The day after their win over the Germans they faced FC Winterthur, a top Swiss side at the time who at the time of writing sit in fifth in their version of the Championship. This was to be a step too far for the coal miners and part timers of West Auckland Town surely? In front of a shocked crowd the unknown County Durham side raced into a two goal lead before the clock had even clicked past the ten minute mark. The Swiss side failing to keep up with the Joneses, as a penalty from Bob and an eighth minute strike from Jock laid the foundations for yet another outstanding victory in the face of adversity. That was a victory they managed to complete by the same two goal scoreline as their semi final win and the trophy belonged to West Auckland Town. Although strictly that wasn’t true, well not just yet anyway.

Two years later, West were invited back to Italy to defend their title. If they were to replicate their acheivement of 1909 they would keep the Sir Thomas Lipton Trophy for good. Italy were represented by FC Torino and Juventus FBC, the previous name of the modern day club that boasts the likes of Platini, Baggio and Del Piero among those who have worn the famous black and white. Switzerland were again represented, this time a name more familiar to modern day football fans were there to face West Auckland – FC Zurich. Whilst not matching the glitz and glamour of Juventus, the Swiss side can point to some notable players in their history with the likes of Roberto Di Matteo, Jonas Thern and one of the stars of the World Cup in 1994, Nigerian striker Rachid Yakini all representing the side who currently sit in seventh in the Swiss Super League.

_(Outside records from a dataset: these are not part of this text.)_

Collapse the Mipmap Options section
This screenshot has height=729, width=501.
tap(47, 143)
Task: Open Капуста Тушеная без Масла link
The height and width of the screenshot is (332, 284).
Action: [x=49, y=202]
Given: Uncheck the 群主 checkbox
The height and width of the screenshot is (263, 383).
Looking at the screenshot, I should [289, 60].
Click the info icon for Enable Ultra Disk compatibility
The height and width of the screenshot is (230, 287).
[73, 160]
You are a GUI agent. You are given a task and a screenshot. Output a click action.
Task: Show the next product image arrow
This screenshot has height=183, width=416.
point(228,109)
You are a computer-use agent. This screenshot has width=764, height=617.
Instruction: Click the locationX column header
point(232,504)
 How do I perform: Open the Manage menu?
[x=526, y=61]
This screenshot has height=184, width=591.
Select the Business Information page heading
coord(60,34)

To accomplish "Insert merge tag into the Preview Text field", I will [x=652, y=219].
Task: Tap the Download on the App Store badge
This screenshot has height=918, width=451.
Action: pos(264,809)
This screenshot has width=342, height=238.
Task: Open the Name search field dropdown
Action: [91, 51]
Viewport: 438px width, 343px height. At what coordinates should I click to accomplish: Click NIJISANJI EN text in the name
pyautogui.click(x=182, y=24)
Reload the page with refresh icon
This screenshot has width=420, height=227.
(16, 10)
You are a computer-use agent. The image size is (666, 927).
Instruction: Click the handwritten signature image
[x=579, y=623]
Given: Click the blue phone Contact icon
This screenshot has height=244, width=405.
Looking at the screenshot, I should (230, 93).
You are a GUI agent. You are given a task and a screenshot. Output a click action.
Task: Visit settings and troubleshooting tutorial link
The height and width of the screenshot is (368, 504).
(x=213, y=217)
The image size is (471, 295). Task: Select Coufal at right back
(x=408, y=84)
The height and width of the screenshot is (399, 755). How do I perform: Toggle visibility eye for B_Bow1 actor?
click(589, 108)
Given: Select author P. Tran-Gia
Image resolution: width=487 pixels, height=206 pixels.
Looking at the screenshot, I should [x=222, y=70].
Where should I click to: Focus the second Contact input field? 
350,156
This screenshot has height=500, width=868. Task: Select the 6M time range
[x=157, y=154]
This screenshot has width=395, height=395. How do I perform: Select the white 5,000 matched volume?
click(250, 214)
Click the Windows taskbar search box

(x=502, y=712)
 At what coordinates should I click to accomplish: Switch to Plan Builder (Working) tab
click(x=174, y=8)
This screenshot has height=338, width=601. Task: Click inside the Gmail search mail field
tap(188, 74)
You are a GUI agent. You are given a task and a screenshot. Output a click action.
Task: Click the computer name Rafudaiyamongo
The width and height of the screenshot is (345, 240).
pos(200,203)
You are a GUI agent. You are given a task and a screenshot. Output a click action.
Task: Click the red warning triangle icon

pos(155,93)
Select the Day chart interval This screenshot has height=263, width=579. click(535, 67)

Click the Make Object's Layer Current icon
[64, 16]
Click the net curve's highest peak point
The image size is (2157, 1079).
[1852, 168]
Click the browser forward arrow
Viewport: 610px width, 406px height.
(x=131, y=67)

As if to maintain a pattern West Auckland Town beat FC Torino by a now familiar scoreline of 2-0 meaning in over two hundred and seventy minutes of “World Cup” Football the Northern League part-timers were still to concede a single goal. Quite an achievement. So, on 17th April 1911 the mighty Juventus provided the opposition for West in their second final. Disappointingly, their clean sheet record was spoilt, although that would have been somewhat overlooked as they smashed six goals past the Old Lady – although back then I guess they would have been a young teenager. Braces from Bob “Drol” Moor and Fred Dun, coupled with single strikes from Andy Appleby and Joe Rewcastle completed a 6-1 rout over the Italians and the trophy made it’s way back to County Durham.


There is a sorry end to this remarkable tale as the Sir Thomas Lipton Trophy was stolen from the West Auckland Working Men’s Club in January 1994. An appeal was thrown together and a substantial reward offered for information or the return of the trophy but to avail. A replica was produced by a Sheffield based Silversmith Jack Spencer who managed to provide West with a near perfect replica based purely on photos and videos. Sir Thomas Lipton sadly passed away in London in 1931, the year after the inaugural FIFA World Cup. The tale of West Auckland was celebrated with the release of a film called “A Captain’s Tale” during the late 1980s starring Dennis Waterman and Tim Healy and more recently a play “Alf Ramsey knew my Grandfather” was produced and celebrated the centenary of the World Cup win in 2009.

As for the club itself, they currently sit in third place in the Arngrove Northern Premier League, three points behind joint leaders Shildon and Celtic Nation, with three games in hand on the former and five games in hand on the latter. They are potentially three games away from a Wembley appearance too in the FA Vase with a last sixteen tie against Gloucestershire outfit Hallen to contend with. However, whether West make it to Wembley or not, they will struggle to match the remarkable and unique feat achieved by their predecessors of 1909 and 1911.